Exactly as they stand, repeat the lines from the one containing "This screenshot has height=432, width=1396." through the final line of the listing, both ends included, and nothing else; skip the pictures.
=== Data to process ===
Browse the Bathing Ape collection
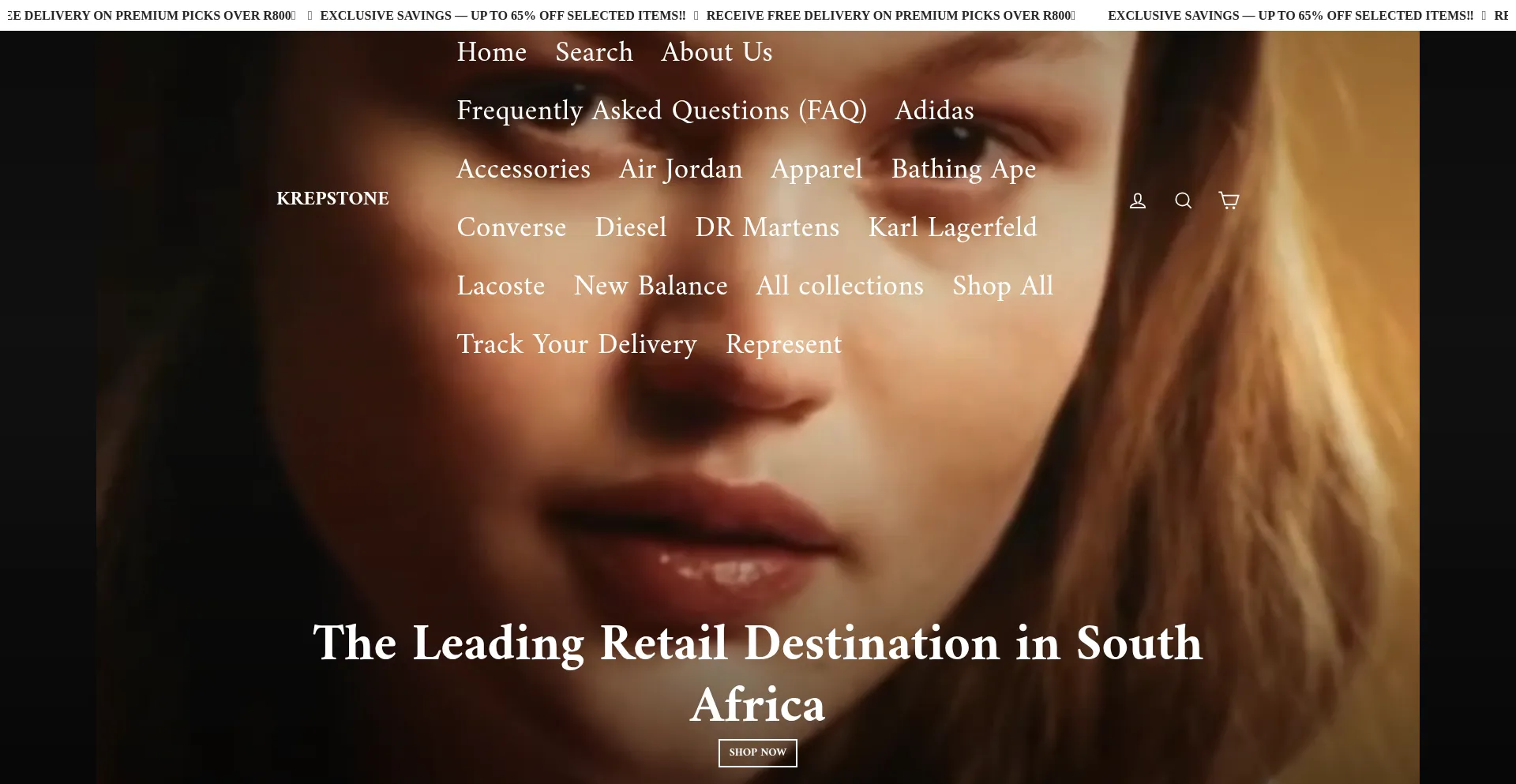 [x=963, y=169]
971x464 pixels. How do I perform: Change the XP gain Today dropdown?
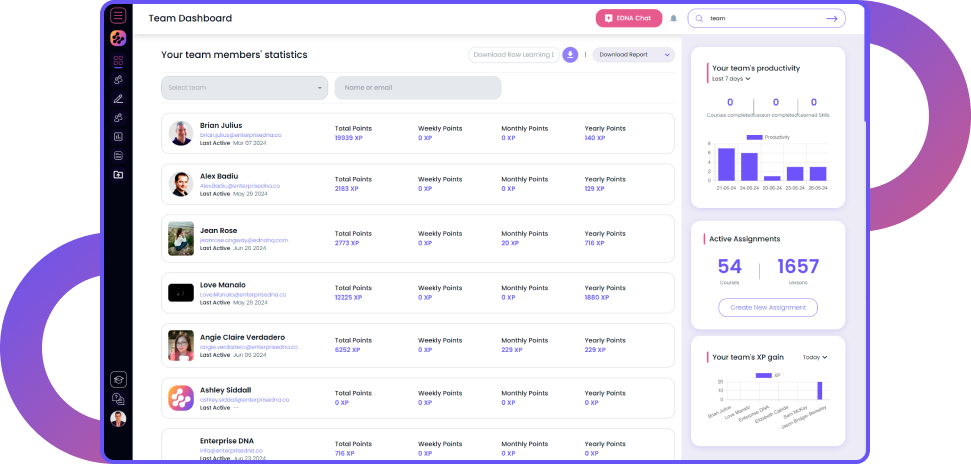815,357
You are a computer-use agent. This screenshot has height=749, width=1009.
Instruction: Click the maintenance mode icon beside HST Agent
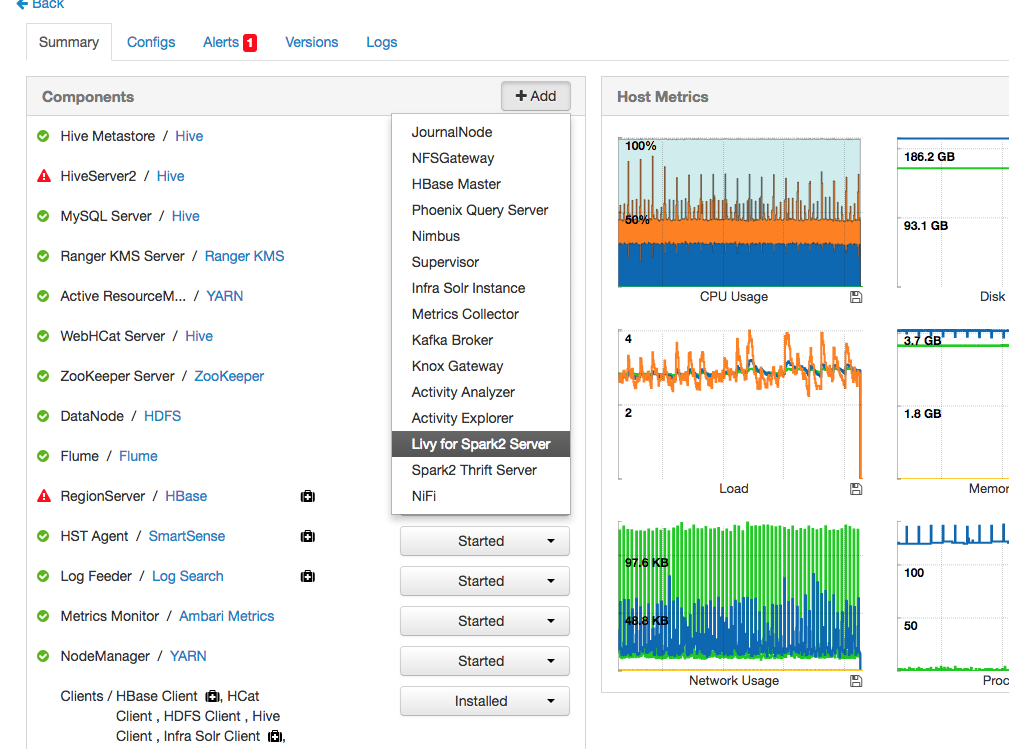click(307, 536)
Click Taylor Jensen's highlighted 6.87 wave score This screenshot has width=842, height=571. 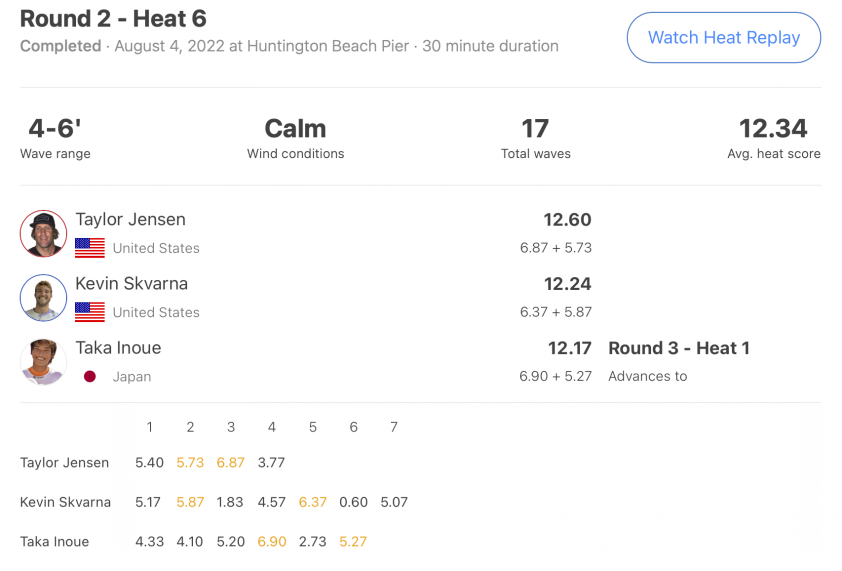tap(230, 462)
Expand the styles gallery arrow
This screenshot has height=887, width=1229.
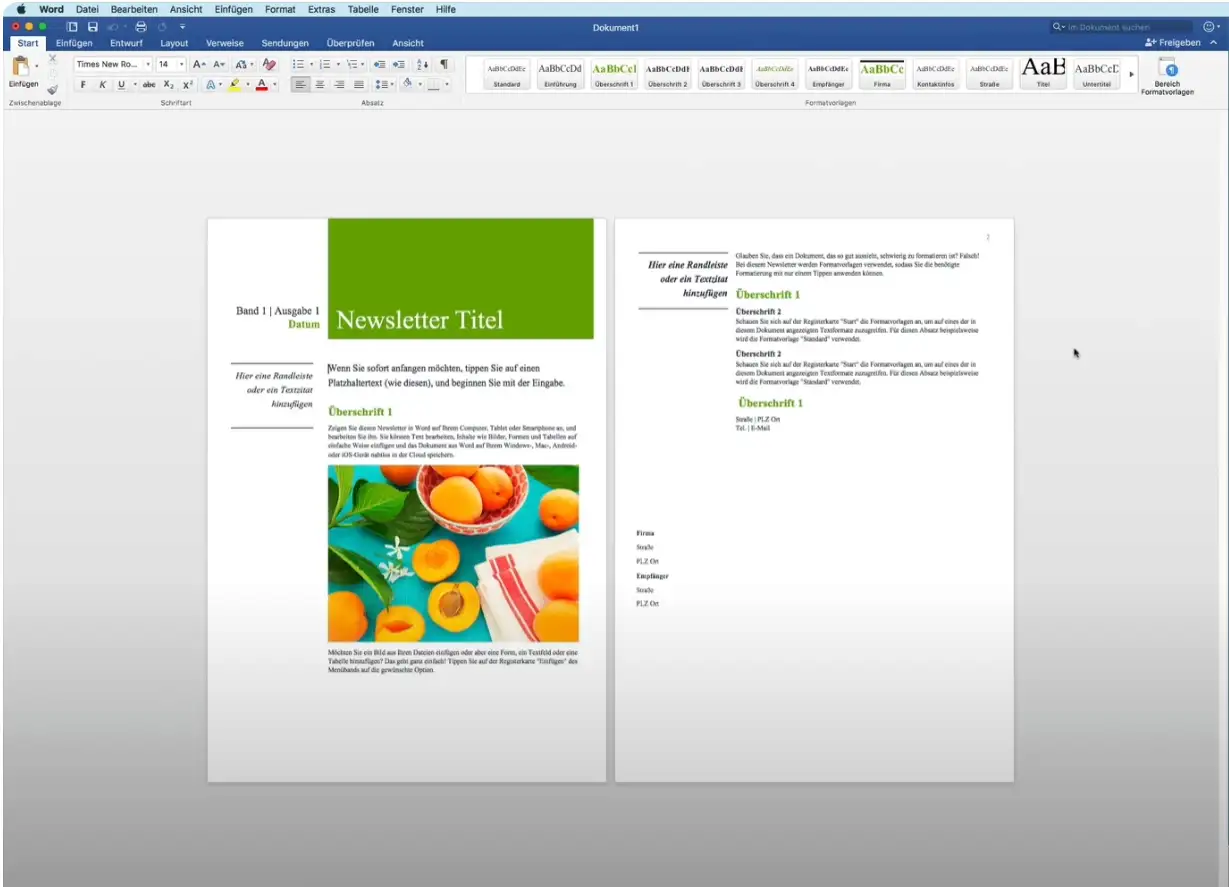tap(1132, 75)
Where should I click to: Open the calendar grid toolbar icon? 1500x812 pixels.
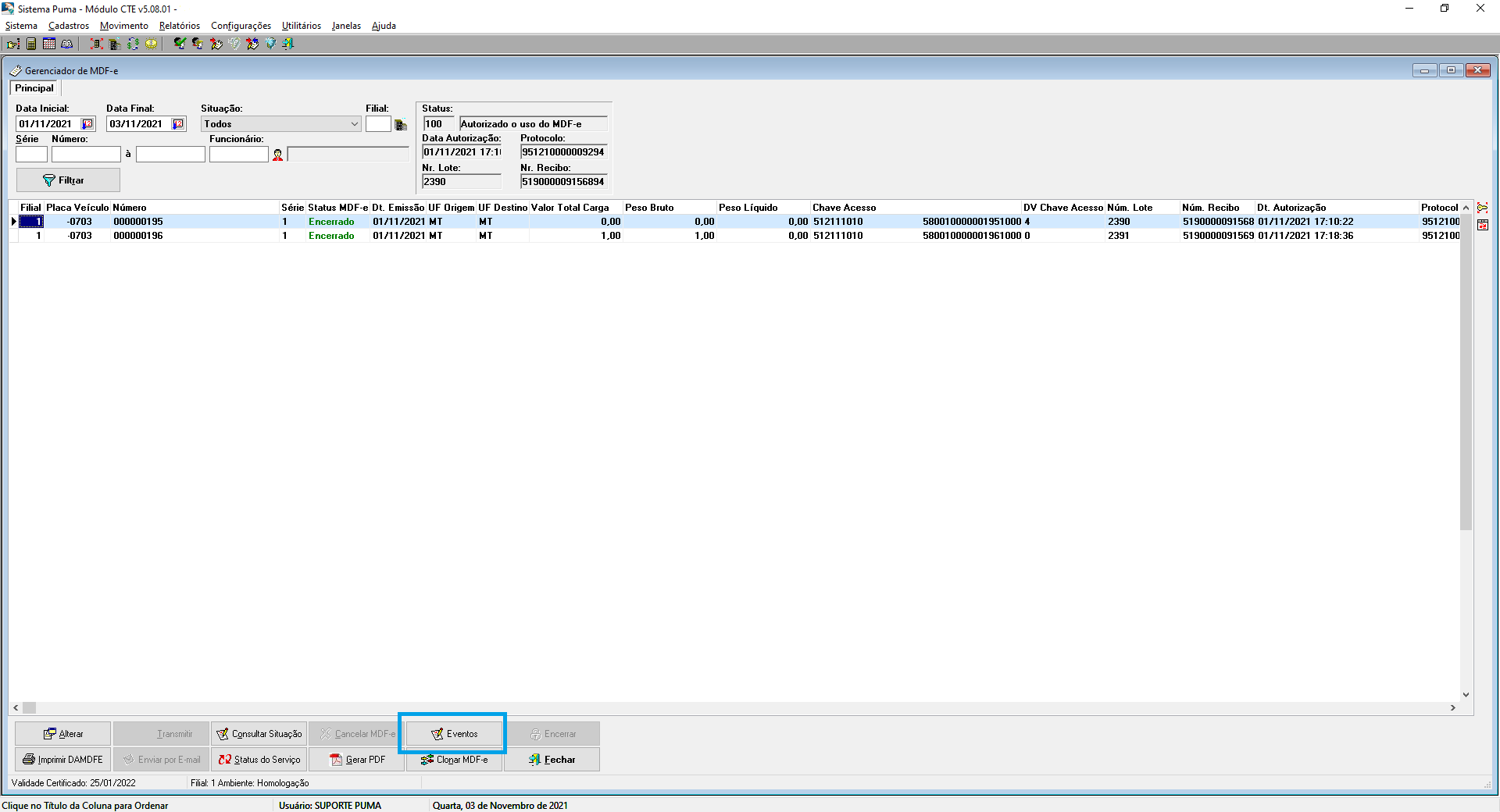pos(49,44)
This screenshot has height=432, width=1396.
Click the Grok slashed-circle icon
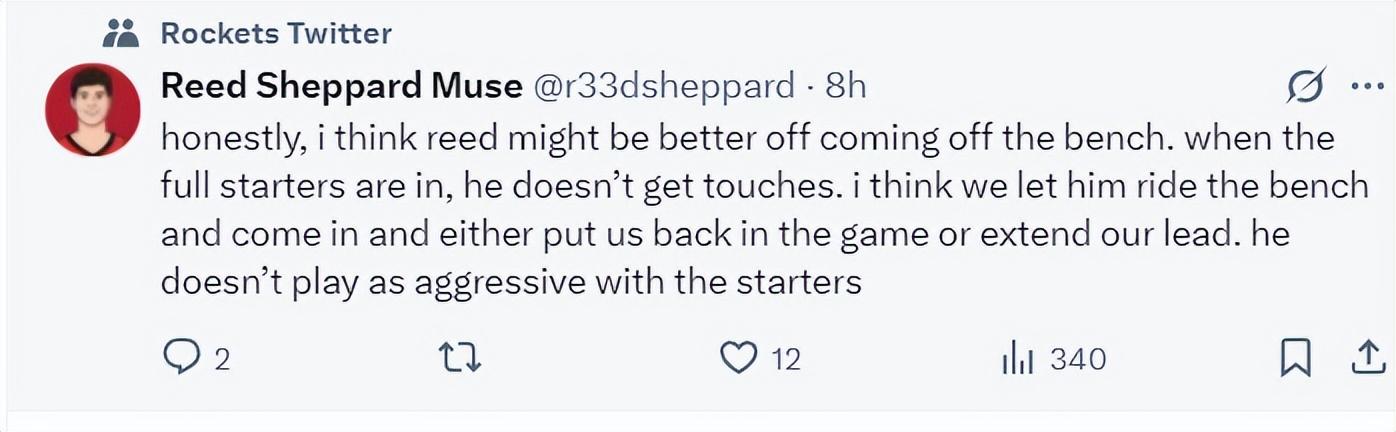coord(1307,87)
===
Reply to the task:
This screenshot has height=432, width=1396.
Click the Grok slashed-circle icon
coord(1307,87)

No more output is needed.